Während der Zahnentwicklung wird Nestin erstmals im Glockenstadium und in den Zellen der Zahnpulpa, welche sich im „Cup“-Stadium des fetalen Zahnes befinden, exprimiert und ist nicht im Zahnfollikel nachzuweisen (About et al. 2000). Dahingegen konnte in früheren Studien Nestin in Teilen des menschlichen Zahnfollikels nachgewiesen werden (Morsczeck et al. 2005). Auch wir konnten Nestin in dem aus hochentzündlichen parodontalen Arealen stammendem Gewebe wie auch aus dem Gewebe der Pulpa von Weisheitszähnen nachweisen (Widera et al. 2007). Diese Ergebnisse lassen den Schluss zu, dass Nestin und Sox2 Marker für Precursorzellen der Pulpa von Weisheitszähnen als auch für Precursorzellen des parodontalen Faserapparates sind. Der Nachweis von für mesenchymale Stammzellen spezifischen Markern sowie der Nachweis von für neurale Stammzellen spezifischen Markern an parodontalen Stammzellen weisen zum einen auf die von Sakaguchi und Mitarbeiter (2004) angenommene Heterogenität der Zellen des parodontalen Faserapparates hin und sind zum anderen Beweis für die epithelial-mesenchymale Transformationskapazität (EMT) dieser Stammzellen.

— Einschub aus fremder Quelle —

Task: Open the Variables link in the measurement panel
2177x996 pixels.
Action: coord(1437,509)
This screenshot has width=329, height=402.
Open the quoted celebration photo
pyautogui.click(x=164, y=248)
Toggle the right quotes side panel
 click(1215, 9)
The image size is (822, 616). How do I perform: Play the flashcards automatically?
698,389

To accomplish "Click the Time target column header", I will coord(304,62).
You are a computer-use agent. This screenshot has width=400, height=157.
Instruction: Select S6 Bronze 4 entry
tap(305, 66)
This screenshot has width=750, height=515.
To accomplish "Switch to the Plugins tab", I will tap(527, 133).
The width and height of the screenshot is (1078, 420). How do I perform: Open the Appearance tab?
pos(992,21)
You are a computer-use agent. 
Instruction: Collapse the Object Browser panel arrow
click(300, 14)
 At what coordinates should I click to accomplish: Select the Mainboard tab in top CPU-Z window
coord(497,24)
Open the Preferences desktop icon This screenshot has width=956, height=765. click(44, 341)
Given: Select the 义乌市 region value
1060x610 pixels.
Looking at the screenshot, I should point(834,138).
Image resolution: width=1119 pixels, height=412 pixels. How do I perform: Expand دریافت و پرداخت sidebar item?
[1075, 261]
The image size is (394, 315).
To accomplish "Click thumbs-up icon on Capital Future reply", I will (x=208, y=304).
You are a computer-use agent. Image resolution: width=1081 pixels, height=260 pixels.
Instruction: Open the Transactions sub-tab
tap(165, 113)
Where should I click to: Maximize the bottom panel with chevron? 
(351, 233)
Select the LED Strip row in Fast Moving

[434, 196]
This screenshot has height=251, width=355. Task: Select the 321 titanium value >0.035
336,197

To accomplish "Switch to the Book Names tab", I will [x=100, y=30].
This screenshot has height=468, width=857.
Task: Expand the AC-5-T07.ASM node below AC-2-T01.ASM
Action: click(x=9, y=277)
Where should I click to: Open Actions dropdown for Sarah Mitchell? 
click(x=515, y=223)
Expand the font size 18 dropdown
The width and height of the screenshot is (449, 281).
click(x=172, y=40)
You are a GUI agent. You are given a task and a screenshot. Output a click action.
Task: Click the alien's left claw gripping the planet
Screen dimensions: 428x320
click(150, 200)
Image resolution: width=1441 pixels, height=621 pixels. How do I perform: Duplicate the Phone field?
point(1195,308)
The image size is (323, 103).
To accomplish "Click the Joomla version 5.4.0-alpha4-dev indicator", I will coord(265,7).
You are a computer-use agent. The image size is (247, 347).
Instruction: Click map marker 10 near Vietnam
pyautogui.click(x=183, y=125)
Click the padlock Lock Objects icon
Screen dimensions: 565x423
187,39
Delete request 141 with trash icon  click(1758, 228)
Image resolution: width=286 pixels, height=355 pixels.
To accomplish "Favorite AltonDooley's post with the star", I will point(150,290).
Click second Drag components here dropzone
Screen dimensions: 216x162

Herkunft parodontaler Stammzellen
Unsere Untersuchungen deuten darauf hin, dass die parodontalen Stammzellen ektomesenchymaler Herkunft sind, da sie sich unter entsprechenden Bedingungen in neuronale Zellen und Gliazellen differenzieren. Aufgrund dieser Fähigkeiten haben wir die aus dem Parodont gewonnenen Stammzellen auch als „periodontal ligament derived neural stem cells“ (pdNSCs) bezeichnet (Widera et al. 2007, Grimm et al. 2011). Unsere Ergebnisse zeigen, dass humanes Parodont eine Population multipotenter, postnataler Stammzellen enthält, die in vitro isoliert und angezüchtet werden können, hochgradig migrationsfähig sind und somit ein leicht zugängliches Stammzellreservoir für zellbasierte regenerative Behandlungsmethoden der Parodontitis darstellen. Dies konnten wir in ersten klinischen Anwendungen (Grimm und Giesenhagen, in Vorbereitung) zur stammzellinduzierten vertikalen Knochenaugmentation mit der Knochenringtechnik nach Giesenhagen und Yüksel (2010) inzwischen nachweisen.
Eine Literaturliste ist beim Verfasser erhältlich.
Danksagung
Herrn Prof. Dr. Th. Dittmar, Leiter der Arbeitsgruppe „Tumorstammzellen“ am Institut für Immunologie der Universität Witten, bin ich für die Organisation und Durchführung der in vitro-Untersuchungen zur parodontalen Stammzelle zu großem Dank verpflichtet.
Anmerkung
Die Ergebnisse dieser Studie zu den therapeutischen Verwendungsmöglichkeiten von mesenchymalen und ektomesenchymalen Stammzellen zur Regeneration des Zahnhalteapparats sind Bestandteil des eBooks „Minimalinvasive Parodontologie und Implantologie“, das von Prof. Grimm als Herausgeber zusammen mit einem Team von renommierten nationalen und internationalen Autoren erarbeitet und von der OEMUS MEDIA AG Leipzig zur Publikation vorbereitet wird. Die vorliegende Studie wurde im Rahmen des Kapitels „Neue Konzepte der minimalinvasiven stammzell-induzierten vertikalen Augmentationstherapie mit homologen humanen Knochenringen“ erarbeitet. Das eBook „Minimalinvasive Parodontologie und Implantologie“ wird kapitelweise veröffentlicht und wird dann dem Leser mit allen Inhalten (Texte, klinische Fallpräsentationen und klinische OP-Filme) online über die Plattform www.zwp-online.info/de/publikationen/ebook-library der OEMUS MEDIA AG Leipzig zugänglich sein.